● **Consignes**:
1. Recopiez fidèlement le passage de l'extrait sur le cyanotype qui va de « Les cyanotypes peuvent » jusqu'à « soleil en été. » inclus.
2. D'après l'extrait sur le cyanotype, expliquez pourquoi les coffrets conçus pour exposer des cyanotypes se referment.

● **Extrait fourni**:
Cyanotype

procédé photographique monochrome négatif ancien utilisant le bleu de Prusse

Le cyanotype est un procédé photographique monochrome négatif ancien, par le biais duquel on obtient un tirage photographique bleu de Prusse, bleu cyan. Cette technique a été mise au point en 1842 par le scientifique et astronome anglais John Frederick William Herschel.

Cyanotype de l'algue brune Dictyota dichotoma d'Anna Atkins (1799-1871).
Photographie d'un saumon réalisée en cyanotype (2012).

Le procédé utilise deux produits chimiques :

Le premier livre illustré par des photogrammes est British Algae (1843-1853) de la Britannique Anna Atkins (1799-1871)[1], qui utilise des cyanotypes.

Procédé

On mélange en volumes égaux une solution à 8 % (masse sur volume) de ferricyanure de potassium et une solution à 20 % de citrate d'ammonium ferrique. Ce mélange photosensible est ensuite appliqué sur une surface, par exemple sur une feuille de papier, à l'aide d'un pinceau en couche homogène. On laisse sécher dans l'obscurité ce support préparé. Une fois sec, il présente une couleur jaune tirant sur le vert.

Les cyanotypes peuvent être réalisés sur tout support capable d'être rendu photosensibles par cette préparation. Le papier à dessin épais est le médium le plus courant, mais du tissu ou une surface non poreuse recouverte de gélatine peuvent être utilisés.

Sous l'exposition à des rayons ultraviolets, le fer des surfaces exposées est réduit, formant sur le papier une couleur bleu de Prusse à bleu cyan. L'intensité du changement de couleur dépend de la quantité de rayons UV, mais on peut obtenir des résultats satisfaisants après trois à six minutes d'exposition en plein soleil en été.

Les motifs, qui apparaissent en clair[2] sur fond sombre, peuvent être obtenus par contact avec tous formats de négatifs, sachant qu'il n'y a évidemment aucun agrandissement dans ce cas. N'importe quel type d'objet peut aussi être utilisé pour obtenir des photogrammes.

Après l'exposition, le fer qui n'a pas réagi (jaune-vert) est éliminé par rinçage à l'eau courante. Le cyanotype obtenu est ensuite séché à l'air libre.

Il existe des coffrets conçus pour exposer des cyanotypes, composés de tubes produisant une lumière UV avec une vitre abritant le papier recouvert du négatif. Le coffret se referme, évitant le contact des UV avec les yeux, et comporte une minuterie.

Il existe un autre procédé, plus récent et donnant le même résultat. La solution photosensible est alors constituée d'hexacyanoferrate de potassium ainsi que de dichromate d'ammonium. La solution de révélation, elle, est une solution de chlorure de fer (III). Le procédé est ensuite similaire au procédé traditionnel.

Il est possible de réaliser des virages de cyanotypes, par exemple avec le tanin du thé vert. Le cyanotype doit être sous-exposé (nuances bleu clair à blanc). Après la fixation du cyanotype, on le trempe dans une infusion concentrée de thé vert refroidie à 40-45 °C. En remuant le bac pendant 20 à 40 minutes, le tirage vire progressivement en image proche du noir et blanc.

● **Données fournies**:

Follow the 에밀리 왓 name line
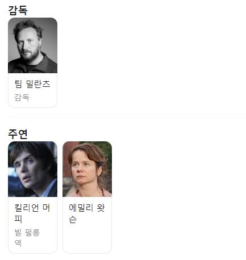246x260 pixels. click(x=87, y=208)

● **Réponses**:
1.
Les cyanotypes peuvent être réalisés sur tout support capable d'être rendu photosensibles par cette préparation. Le papier à dessin épais est le médium le plus courant, mais du tissu ou une surface non poreuse recouverte de gélatine peuvent être utilisés.

Sous l'exposition à des rayons ultraviolets, le fer des surfaces exposées est réduit, formant sur le papier une couleur bleu de Prusse à bleu cyan. L'intensité du changement de couleur dépend de la quantité de rayons UV, mais on peut obtenir des résultats satisfaisants après trois à six minutes d'exposition en plein soleil en été.

2. Le coffret se referme pour éviter que la lumière UV produite par ses tubes n'entre en contact avec les yeux.